Sœur Bernadette Moriau est la 70e miraculée de Lourdes reconnue par l'Église. © David Morganti

Dix ans après sa guérison inexpliquée, la religieuse de Beauvais (Oise) a été reconnue 70e miraculée de Lourdes par l'Église. Avec des mots simples et d'une grande profondeur, elle témoigne dans un livre du mystère de cette grâce. Rencontre avec une femme lumineuse.

Les grands entretiens Pèlerin

À propos de l'article

  • Créé le 25/09/2018
  • Publié par :Agnès Chareton
  • Édité par :Sabine Harreau
  • Publié dans Pèlerin
    7087 du 27 septembre 2018

D'où est venue l'idée de ce livre ?
Ce livre m'a été demandé. Au début, je n'étais pas très chaude, parce que ce n'est pas trop mon truc. Et puis, l'évêque m'a encouragée. Je l'ai fait en obéissance à l'Église. Mais si j'avais su tout ce qui m'attendait, je ne sais pas si j'aurais eu le courage ! (Rires.)

Il était important de témoigner du miracle de votre guérison ?
Oui, ce témoignage est une mission que j'ai reçue. Je me vois mal garder cette grâce pour moi ! (Silence.) En même temps, c'est un dépouillement. J'ai dit à l'une de mes sœurs : « Tu te rends compte, tout le monde va tout savoir, comment va-t-on me regarder ? » Ce n'est pas facile. Mais je n'ai pas tout révélé, ni donné trop de détails. De toute façon, j'ai dit la vérité. J'ai beaucoup de défauts, sauf celui-là, de ne pas être vraie. Ce que j'ai vécu, je l'ai expérimenté dans ma chair, au plus profond de moi-même.
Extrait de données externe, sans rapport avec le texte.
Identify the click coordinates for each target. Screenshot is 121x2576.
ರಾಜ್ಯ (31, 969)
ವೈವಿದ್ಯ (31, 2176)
Tout commence en 2008, lorsque vous vous rendez en pèlerinage à Lourdes sur le conseil de votre médecin. Que s'est-il passé ?
Je suis partie en pèlerinage avec les autres malades. Dès le quai de la gare, j'ai vécu l'un des premiers miracles de Lourdes : celui de la fraternité. Je savais que j'allais terminer ma vie en fauteuil roulant et que c'était irréversible. À la grotte, j'ai senti la présence silencieuse et mystérieuse de la Vierge Marie et de Bernadette. J'ai vécu le sacrement de la réconciliation, qui donne une grande paix, et j'ai accepté de recevoir le sacrement des malades pour avoir la force de continuer mon chemin. Je savais que j'allais terminer ma vie en fauteuil roulant et que c'était irréversible. Depuis quarante ans, la souffrance faisait partie de mon chemin. Atteinte du syndrome de la queue de cheval*, je devais porter un corset et une attelle au pied. J'étais équipée d'un neurostimulateur pour canaliser la douleur et je devais prendre de fortes doses de morphine. Je n'ai jamais demandé la guérison. Au cours d'un temps d'adoration, alors que le prêtre bénissait les malades avec l'ostensoir, j'ai expérimenté au plus profond de moi-même la présence vivante du Christ. Dans la prière, j'ai reçu cette parole : « Je marche au milieu de vous, je vois ta souffrance, celle de tes frères et sœurs malades, donne-moi tout. » J'ai offert ma souffrance au Seigneur et j'ai prié pour ceux qui étaient à côté de moi.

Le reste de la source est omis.